** Selected passage follows **
Dr Rosena Allin-Khan

The National: Rosena Allin-Khan. Credit: PA

Dr Allin-Khan is Labour's shadow minister for mental health, and is a qualified A&E doctor.

She has served as the MP for Tooting since 2016.

Last year, Dr Allin-Khan called out Nicola Sturgeon for saying she "detests" the Tories.

"It’s not wording that I would choose to use," she told Sky News.

Hugh Fearnley-Whittingstall

The National: Hugh Fearnley-Whittingstall will help launch the Isle of Wight's Great Wight Bite.

The celebrity chef hosts the long-running River Cottage cookery show.

He is regularly published by The Guardian and campaigns on topics like food waste, farming and obesity.

Dia Chakravarty

The Telegraph's Brexit editor joins the panel in a week where a new report revealed the shocking damage leaving the EU has inflicted on Scotland.

The new paper detailed consequences like an expected loss of £3 billion every year in public revenues, food price inflation at a 45-year high with Brexit responsible for an estimated one third of it and damaged trade - with 44% of businesses naming Brexit as the main cause of difficulties trading overseas.

Chakravarty is also the former political director of the Taxpayers' Alliance.

The organsiation presents itself as a non-partisan mass membership organisation despite its links to Vote Leave and the Conservative Party hierarchy.
** End of Selected passage **
** Input data follows **
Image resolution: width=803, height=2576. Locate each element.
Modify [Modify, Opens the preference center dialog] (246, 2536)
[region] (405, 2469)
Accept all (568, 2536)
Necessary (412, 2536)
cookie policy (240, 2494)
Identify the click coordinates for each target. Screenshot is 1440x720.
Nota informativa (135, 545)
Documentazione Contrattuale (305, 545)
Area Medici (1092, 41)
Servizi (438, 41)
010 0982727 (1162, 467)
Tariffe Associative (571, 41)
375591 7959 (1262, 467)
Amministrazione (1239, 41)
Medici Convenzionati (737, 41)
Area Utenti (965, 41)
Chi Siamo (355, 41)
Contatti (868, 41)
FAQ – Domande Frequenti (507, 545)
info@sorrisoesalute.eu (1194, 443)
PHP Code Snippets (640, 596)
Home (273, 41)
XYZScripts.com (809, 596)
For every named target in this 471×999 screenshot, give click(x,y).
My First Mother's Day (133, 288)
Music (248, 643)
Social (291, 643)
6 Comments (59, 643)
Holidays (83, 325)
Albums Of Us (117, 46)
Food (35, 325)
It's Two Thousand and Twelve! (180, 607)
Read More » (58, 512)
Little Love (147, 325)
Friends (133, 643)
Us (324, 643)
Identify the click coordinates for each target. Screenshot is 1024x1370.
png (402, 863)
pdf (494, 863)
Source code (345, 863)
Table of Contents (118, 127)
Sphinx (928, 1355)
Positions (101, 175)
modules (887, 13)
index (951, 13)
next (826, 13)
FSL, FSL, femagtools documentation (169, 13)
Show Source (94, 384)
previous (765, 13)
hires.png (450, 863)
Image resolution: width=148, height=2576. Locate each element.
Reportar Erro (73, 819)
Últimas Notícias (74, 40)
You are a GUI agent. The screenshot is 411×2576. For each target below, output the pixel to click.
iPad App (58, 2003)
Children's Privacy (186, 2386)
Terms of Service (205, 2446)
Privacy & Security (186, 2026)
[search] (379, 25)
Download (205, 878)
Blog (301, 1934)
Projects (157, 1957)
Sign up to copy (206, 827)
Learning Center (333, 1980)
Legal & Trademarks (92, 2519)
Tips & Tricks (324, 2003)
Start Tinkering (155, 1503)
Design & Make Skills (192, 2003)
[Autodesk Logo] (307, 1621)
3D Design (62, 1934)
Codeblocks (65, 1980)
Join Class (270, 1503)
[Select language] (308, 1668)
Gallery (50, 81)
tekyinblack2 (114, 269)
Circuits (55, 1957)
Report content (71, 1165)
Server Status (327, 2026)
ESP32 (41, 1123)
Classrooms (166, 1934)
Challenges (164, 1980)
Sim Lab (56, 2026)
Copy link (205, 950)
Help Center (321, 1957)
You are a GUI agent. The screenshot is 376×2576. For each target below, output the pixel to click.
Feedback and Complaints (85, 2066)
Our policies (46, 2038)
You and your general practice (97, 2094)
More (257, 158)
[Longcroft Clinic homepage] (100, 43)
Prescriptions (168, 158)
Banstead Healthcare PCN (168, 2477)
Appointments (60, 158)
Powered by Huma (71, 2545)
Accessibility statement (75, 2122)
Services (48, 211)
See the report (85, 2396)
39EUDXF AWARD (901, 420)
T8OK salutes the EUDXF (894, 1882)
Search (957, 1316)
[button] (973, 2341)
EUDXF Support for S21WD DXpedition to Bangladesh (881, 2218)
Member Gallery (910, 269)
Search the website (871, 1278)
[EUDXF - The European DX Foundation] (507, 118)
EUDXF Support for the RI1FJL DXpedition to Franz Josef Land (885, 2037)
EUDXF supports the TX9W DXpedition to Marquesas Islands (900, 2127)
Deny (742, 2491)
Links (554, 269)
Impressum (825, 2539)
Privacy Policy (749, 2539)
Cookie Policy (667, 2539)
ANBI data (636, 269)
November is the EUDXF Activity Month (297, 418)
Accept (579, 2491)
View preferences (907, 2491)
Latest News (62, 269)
** End of Input data **
◆ Exercises to complete
[1] Using the panel profiles, decide whether each statement agrees with the text, answering yes or no and quoting the deciding words. (a) Dr Allin-Khan has been the MP for Tooting since 2016. (b) Hugh Fearnley-Whittingstall is regularly published by The Telegraph. (c) Dia Chakravarty is currently the political director of the Taxpayers' Alliance.
[2] Please print the part of the panel profiles starting with "Dr Rosena Allin-Khan" and going on through "qualified A&E doctor.".

◆ Answer set
[1]
(a) Yes: "She has served as the MP for Tooting since 2016."
(b) No: "He is regularly published by The Guardian"
(c) No: "Chakravarty is also the former political director of the Taxpayers' Alliance."

[2]
Dr Rosena Allin-Khan

The National: Rosena Allin-Khan. Credit: PA

Dr Allin-Khan is Labour's shadow minister for mental health, and is a qualified A&E doctor.